A don Marco Tarquini, direttore dell’Ufficio delle Comunicazioni Sociali della diocesi di Rieti, grazie alla collaborazione di Raffaella Piz, segretaria della ‘Valle del Primo Presepe’, abbiamo chiesto di raccontarci il motivo per cui san Francesco volle fare un presepe proprio a Greccio: “Siamo a Greccio. Francesco viene in questo sperduto paesino, abitato da gente povera e affamata, perché ha in mente di rappresentare la nascita di Gesù. E’ il Natale del 1223, tre anni prima della sua morte. Convoca il paese e organizza un ‘presepe vivente’, portando anche un bue e un asinello. Tutto il quadro denota povertà e semplicità. Francesco ha avuto la lucidità spirituale di cogliere ‘il segno’ in quella nascita, ha intuito quanto fosse incisivo”.
Quale è il significato del presepe che volle dare il santo assisiate?

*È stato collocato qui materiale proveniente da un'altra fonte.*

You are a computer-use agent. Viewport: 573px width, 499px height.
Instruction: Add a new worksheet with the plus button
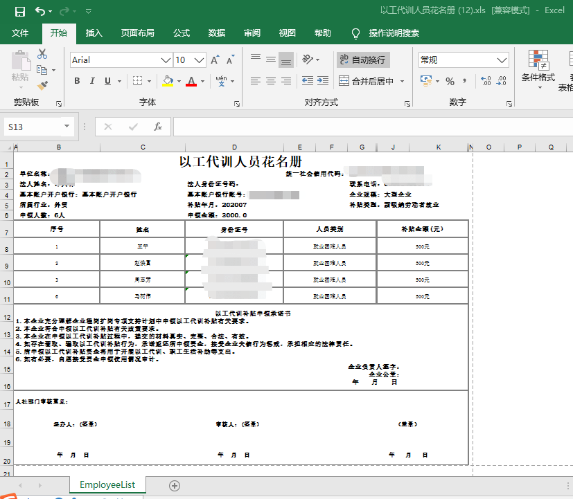(175, 485)
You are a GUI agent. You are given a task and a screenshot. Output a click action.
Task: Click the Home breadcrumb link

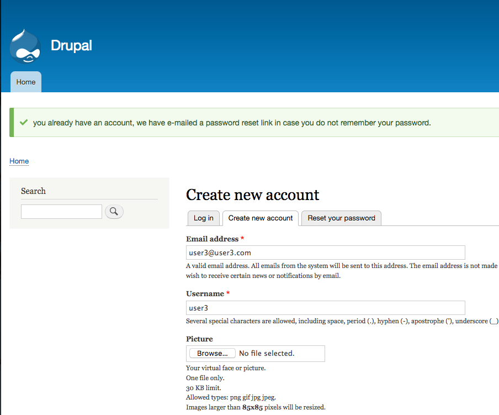19,161
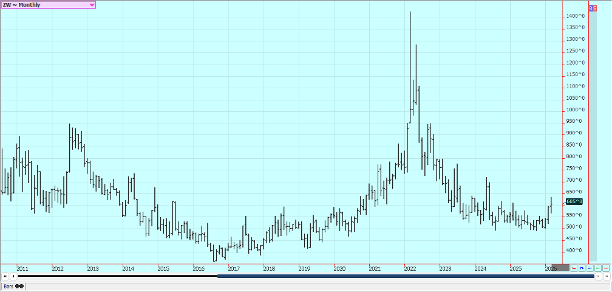Image resolution: width=612 pixels, height=292 pixels.
Task: Click the dark blue horizontal scrollbar thumb
Action: (x=405, y=276)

“San Francesco desidera far vedere con gli occhi la condizione di precarietà in cui il Figlio di Dio sceglie di nascere a Betlemme. Per questo sceglie di celebrare l’Eucaristia della notte di Natale del 1223 in una grotta, su un altare ai piedi del quale fa mettere la greppia del presepe ed accanto l’asino e il bue. In questo modo si coglie il mistero del Dio che si fa bambino e che sceglie di nascere nella povertà e nella piccolezza, l’Onnipotente che si mette indifeso nelle nostre mani. Tutti davanti a ciò che vedevano e sentivano in quella notte, potevano capire cosa era stato il Natale di Betlemme e cos’è ogni Eucaristia. Perché in ogni santa Messa il Figlio di Dio continua a donarsi nella povertà della sua carne. Guardando il presepe, possiamo anche noi farci piccoli come il bambino Gesù, farci più semplici e andare all’essenziale della nostra vita che è l’amore che si fa dono”.